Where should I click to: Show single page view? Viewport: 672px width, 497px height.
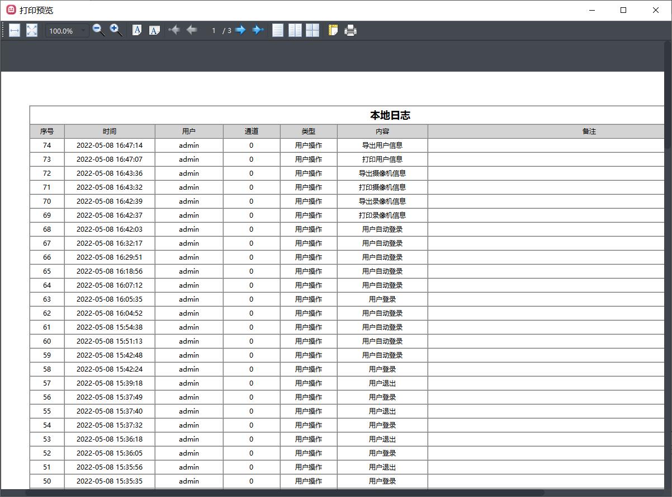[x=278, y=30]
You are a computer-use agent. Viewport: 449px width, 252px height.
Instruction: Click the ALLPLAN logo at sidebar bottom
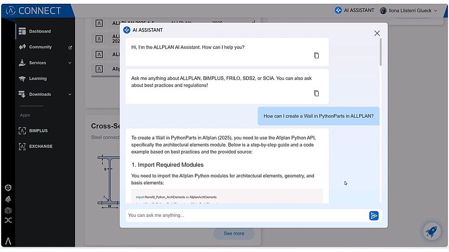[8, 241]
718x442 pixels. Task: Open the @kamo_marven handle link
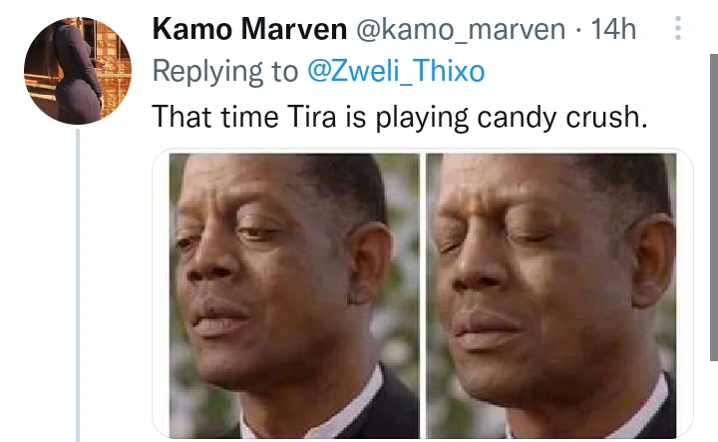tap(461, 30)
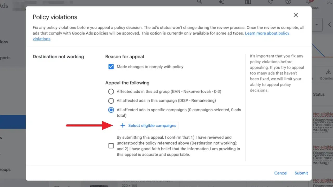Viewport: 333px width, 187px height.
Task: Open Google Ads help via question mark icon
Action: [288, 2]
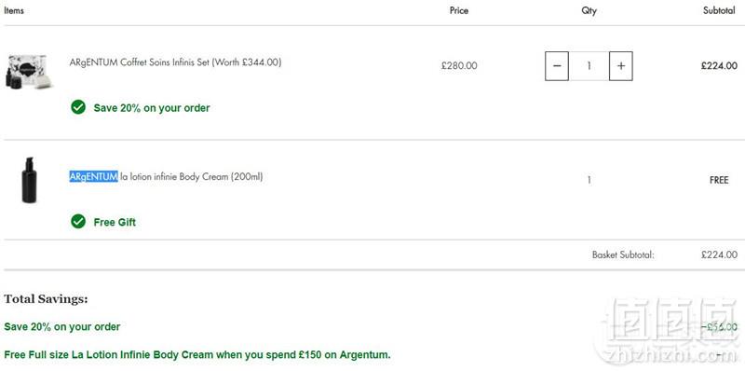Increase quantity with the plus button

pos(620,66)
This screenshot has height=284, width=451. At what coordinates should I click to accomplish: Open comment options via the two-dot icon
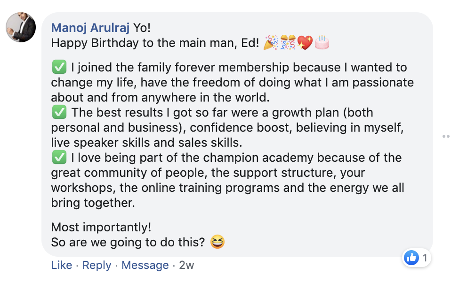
______
WHAT THE TASK ASKS —
The listing above must be printed again exactly, minus its pictures.

RESULT FOR THIS TASK —
Where should I click to: Show single page view? Viewport: 672px width, 497px height.
[x=278, y=30]
You are a computer-use agent. Viewport: 449px width, 252px height.
Instruction: Click the ALLPLAN logo at sidebar bottom
[8, 241]
718x442 pixels. Task: Open the @kamo_marven handle link
tap(461, 30)
Viewport: 333px width, 187px height.
Task: Open Google Ads help via question mark icon
Action: [288, 2]
Increase quantity with the plus button

pos(620,66)
This screenshot has height=284, width=451. At what coordinates should I click to accomplish: Open comment options via the two-dot icon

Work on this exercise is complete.